Tension as moment of truth looms
Israel and the United States have agreed over the past two weeks to set out the principles for a peace deal and to try to prevent a unilateral recognition of an independent Palestinian state at the UN in September.
Recent meetings between the two governments have not managed to paper over all the cracks in what has been, for the past two years, an often tense relationship, but a consensus has been reached over some of the fundamentals of a potential peace plan.
Prime Minister Binyamin Netanyahu set out part of his position in a speech to the Knesset on Monday, in which he acknowledged that Israel would have to relinquish parts of the West Bank. However, he added that Israel would insist on holding on to the "settlement blocs", a military presence in the Jordan Valley and a united Jerusalem.

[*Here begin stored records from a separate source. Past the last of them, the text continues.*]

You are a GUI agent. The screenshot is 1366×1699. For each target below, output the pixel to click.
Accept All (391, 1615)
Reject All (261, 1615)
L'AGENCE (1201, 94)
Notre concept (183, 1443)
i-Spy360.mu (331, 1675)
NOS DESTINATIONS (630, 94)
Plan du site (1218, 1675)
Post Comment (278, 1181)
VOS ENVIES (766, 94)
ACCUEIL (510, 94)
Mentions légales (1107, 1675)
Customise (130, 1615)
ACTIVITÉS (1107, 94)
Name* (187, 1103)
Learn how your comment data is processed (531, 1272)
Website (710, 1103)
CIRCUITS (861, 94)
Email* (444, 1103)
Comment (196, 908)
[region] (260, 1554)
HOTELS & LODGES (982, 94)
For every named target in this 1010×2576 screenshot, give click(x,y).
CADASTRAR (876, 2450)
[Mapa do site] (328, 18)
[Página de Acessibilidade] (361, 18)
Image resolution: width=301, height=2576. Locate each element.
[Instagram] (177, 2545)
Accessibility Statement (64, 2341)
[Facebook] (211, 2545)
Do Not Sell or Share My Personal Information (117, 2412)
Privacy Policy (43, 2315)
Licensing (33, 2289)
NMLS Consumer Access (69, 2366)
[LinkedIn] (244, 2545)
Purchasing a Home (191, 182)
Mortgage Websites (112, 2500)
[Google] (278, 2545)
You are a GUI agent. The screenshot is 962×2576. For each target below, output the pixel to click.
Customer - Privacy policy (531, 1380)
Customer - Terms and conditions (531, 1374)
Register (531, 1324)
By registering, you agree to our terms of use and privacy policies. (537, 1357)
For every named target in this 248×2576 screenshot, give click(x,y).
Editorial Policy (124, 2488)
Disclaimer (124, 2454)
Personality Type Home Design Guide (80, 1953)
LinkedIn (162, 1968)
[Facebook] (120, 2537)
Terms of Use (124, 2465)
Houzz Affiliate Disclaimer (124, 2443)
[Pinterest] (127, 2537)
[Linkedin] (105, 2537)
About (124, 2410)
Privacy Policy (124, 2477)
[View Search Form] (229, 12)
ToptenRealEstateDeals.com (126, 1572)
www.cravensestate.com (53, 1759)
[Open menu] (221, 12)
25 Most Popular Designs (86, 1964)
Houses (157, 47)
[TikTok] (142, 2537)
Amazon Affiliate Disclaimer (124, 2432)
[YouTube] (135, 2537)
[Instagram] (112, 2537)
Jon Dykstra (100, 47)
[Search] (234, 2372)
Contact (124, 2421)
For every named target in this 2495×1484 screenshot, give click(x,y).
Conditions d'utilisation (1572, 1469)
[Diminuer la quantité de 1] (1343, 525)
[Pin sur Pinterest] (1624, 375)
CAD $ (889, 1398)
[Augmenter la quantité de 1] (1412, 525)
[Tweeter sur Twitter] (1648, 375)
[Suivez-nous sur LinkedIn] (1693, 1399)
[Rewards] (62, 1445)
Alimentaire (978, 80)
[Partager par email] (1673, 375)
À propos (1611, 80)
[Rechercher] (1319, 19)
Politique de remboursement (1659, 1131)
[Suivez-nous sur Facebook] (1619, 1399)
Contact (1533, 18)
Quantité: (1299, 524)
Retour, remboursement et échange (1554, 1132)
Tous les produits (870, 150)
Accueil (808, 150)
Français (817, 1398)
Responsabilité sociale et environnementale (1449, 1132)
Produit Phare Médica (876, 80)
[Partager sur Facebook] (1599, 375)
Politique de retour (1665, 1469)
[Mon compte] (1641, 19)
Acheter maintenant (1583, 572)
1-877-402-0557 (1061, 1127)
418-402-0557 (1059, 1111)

"Netanyahu's speech was the result of prior understandings with the US," said a senior aide, "and it is a signal of what he is planning to say in America."
Mr Netanyahu departed yesterday for the US, where he has a busy schedule, beginning with a meeting today with President Obama, followed by speeches next week to AIPAC and Congress.
Mr Obama made his major policy speech last night at the US State Department. That speech was originally of great concern to Israel, amid fears that the President would call on it to allow the foundation of a Palestinian state within the pre-1967 borders.
However, senior Israeli officials received assurances that the speech would deal mainly with the changes in the Arab world and refer to the Israeli-Palestinian conflict in a relatively minor way. Israel's ambassador to Washington, Michael Oren, said on Wednesday that "the US will continue to act to prevent a unilateral declaration of Palestinian independence in September."